As I make my way on foot with two out-of-town friends through the dark of the October evening for tonight’s live music, I detect a little uneasiness in my companions as Manchester’s bright lights fade into barely lit, industrial backstreets the closer we get to our destination, The Eagle Inn in Salford. My tourist friends being more accustomed to the arty boutiques and tea rooms of home than the eerie surroundings we now find ourselves in, I offer them words of encouragement along the lines of ‘don’t worry, we’re nearly there’. All is silent apart from a few distant passing cars as we approach the Inn, lit solely by a spooky, flickering streetlamp a few metres away from the pub’s front door.

Once inside, the tension evaporates into the warm glow of the bar, especially as we are greeted cordially by Silent Radio’s very own Brendan Downes. After getting the drinks in, we head into the performance area, and I’m mightily impressed. I’ve never attended a gig here before tonight, but I fall for its charms immediately. It’s a room perhaps roughly the size of The Castle in Manchester in terms of floor space but with a towering balcony that has three or four extra rows for standing. It feels a bit like being in a converted service lift such is the height of the ceiling, and the acoustics are brilliant.

Content that my ears are happy with the sound, my eyes and ears then tell my brain to tell my nose that it should be detecting the smell of pine in the air with La Luz in the room and up on stage playing their songs. Not that the US four-piece has spent the day lumberjacking, dragging in with them the lingering scents of the forest, but if David Lynch happened to be looking for a band to soundtrack the revival of Twin Peaks, La Luz would seem to fit the bill. The band hails from Seattle, Washington, so perhaps living in a city only a half-hour drive from many of the locations used in the early-1990s TV series has rubbed off on the band members. The music of La Luz has a dreamlike beauty to it on the surface that hides a darkness that only reveals itself on closer listening.

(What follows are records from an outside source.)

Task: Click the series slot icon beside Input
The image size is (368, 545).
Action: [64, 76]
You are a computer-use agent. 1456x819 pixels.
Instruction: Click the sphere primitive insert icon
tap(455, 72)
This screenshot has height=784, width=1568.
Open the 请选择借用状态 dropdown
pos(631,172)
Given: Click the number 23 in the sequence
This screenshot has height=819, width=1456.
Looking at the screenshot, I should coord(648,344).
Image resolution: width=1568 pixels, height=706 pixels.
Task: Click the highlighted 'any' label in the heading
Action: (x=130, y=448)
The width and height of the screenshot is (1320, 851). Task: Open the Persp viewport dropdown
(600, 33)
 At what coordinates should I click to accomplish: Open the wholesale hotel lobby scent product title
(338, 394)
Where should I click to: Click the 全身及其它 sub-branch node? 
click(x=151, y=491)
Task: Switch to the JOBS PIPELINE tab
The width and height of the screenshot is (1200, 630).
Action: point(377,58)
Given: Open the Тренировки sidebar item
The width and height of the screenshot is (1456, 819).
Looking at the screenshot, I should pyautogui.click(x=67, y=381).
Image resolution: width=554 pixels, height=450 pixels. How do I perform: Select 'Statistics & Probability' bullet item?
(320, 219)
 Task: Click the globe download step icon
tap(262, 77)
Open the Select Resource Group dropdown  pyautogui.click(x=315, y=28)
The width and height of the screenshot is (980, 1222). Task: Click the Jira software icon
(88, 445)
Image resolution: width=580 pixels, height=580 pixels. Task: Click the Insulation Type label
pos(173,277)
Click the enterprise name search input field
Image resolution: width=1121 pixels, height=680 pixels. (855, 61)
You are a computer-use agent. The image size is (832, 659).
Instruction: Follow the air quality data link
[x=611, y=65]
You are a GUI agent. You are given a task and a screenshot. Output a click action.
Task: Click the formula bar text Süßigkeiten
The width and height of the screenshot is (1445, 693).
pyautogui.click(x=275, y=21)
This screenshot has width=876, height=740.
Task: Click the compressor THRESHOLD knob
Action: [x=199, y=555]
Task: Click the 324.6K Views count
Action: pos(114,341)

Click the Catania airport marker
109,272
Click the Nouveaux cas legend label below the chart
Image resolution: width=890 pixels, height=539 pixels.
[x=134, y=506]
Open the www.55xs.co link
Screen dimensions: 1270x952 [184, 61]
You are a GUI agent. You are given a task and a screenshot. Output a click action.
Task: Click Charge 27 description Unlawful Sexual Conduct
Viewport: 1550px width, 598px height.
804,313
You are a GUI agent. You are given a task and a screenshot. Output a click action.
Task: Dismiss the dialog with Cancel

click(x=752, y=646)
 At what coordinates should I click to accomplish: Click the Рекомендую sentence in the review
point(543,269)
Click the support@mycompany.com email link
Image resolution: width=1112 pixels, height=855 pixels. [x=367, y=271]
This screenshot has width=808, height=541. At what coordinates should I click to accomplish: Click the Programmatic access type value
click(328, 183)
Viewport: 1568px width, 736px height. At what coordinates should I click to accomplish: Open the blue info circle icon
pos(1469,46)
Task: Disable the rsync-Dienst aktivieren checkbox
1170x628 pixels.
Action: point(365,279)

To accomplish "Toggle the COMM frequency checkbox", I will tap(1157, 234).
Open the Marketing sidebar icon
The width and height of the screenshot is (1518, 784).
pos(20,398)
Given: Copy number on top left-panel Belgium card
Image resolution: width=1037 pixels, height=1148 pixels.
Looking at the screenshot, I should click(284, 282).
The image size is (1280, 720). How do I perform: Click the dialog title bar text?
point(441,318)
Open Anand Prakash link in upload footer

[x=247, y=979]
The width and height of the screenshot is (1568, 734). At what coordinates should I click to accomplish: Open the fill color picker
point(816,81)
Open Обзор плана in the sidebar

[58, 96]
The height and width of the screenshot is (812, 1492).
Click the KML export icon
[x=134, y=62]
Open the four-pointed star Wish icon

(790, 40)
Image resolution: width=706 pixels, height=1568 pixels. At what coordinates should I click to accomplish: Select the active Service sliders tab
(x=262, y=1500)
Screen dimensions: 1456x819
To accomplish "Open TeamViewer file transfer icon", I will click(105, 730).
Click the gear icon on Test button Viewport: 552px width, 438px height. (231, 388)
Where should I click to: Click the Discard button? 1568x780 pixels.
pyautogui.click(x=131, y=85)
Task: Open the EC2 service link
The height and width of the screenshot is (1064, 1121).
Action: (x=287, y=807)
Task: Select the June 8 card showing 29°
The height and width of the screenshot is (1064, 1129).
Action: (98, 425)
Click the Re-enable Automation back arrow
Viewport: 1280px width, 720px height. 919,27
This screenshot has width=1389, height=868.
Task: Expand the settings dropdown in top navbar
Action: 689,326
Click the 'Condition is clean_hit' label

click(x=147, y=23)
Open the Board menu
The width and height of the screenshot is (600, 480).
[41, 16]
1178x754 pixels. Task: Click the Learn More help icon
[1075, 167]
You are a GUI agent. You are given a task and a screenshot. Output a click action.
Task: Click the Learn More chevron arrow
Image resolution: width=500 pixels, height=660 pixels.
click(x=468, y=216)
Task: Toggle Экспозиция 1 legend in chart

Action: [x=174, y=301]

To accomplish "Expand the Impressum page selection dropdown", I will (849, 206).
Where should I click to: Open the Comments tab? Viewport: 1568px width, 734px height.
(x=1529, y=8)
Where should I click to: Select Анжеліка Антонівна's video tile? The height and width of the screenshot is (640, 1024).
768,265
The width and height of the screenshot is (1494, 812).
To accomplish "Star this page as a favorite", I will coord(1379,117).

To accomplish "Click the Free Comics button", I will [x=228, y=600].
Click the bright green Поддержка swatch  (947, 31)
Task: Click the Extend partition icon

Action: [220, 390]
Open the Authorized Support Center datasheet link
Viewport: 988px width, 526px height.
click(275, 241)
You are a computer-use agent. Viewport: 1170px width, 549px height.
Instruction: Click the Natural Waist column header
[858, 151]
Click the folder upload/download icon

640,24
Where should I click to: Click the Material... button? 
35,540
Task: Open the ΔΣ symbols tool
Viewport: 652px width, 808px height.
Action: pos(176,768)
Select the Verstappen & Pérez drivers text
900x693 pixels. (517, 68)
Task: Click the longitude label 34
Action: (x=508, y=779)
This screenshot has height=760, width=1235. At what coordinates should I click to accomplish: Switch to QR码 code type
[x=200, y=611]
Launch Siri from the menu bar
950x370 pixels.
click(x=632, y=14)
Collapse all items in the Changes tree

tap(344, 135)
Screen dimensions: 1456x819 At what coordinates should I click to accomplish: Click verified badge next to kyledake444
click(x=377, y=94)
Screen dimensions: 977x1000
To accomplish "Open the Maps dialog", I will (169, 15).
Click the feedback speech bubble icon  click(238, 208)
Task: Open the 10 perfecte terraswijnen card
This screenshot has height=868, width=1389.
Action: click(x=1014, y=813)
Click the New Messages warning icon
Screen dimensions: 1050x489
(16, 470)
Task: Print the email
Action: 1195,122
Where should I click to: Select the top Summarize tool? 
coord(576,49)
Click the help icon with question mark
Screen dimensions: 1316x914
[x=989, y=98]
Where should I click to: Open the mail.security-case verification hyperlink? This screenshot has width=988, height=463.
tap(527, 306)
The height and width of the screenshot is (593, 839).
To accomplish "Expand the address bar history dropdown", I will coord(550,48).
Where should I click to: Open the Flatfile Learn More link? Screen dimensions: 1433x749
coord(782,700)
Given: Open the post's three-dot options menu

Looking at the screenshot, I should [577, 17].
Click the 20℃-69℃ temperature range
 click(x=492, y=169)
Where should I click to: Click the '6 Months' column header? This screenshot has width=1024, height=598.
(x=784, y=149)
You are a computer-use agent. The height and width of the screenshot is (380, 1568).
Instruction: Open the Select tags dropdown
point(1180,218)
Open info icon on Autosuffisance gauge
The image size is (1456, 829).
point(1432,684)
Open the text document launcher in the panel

What’s also interesting to me about La Luz is how the band exhibits a quite intoxicating array of other influences that would seem to locate its roots away from the Pacific Northwest. The music played by Shana Cleveland (guitar, lead vocals), Alice Sandahl (keys, vocals), Lena Simon (bass, vocals) and Marian Li-Pino (drums, vocals) makes me think at times of Californian surf rock, the ooohs and aaahs of 60s girl groups in NYC and Spaghetti Western deserts and border towns.

La Luz

La Luz

Having formed in 2012 and now with an EP, Damp Face, and two LPs, It’s Alive and this year’s Weirdo Shrine, under their belts, tonight’s set gives us an overview of the band’s songwriting to date. Most of all, though, this is very danceable music, and the urge to have a bop feels difficult to quell. La Luz is certainly my number one choice right now for house band in my ultimate dream party.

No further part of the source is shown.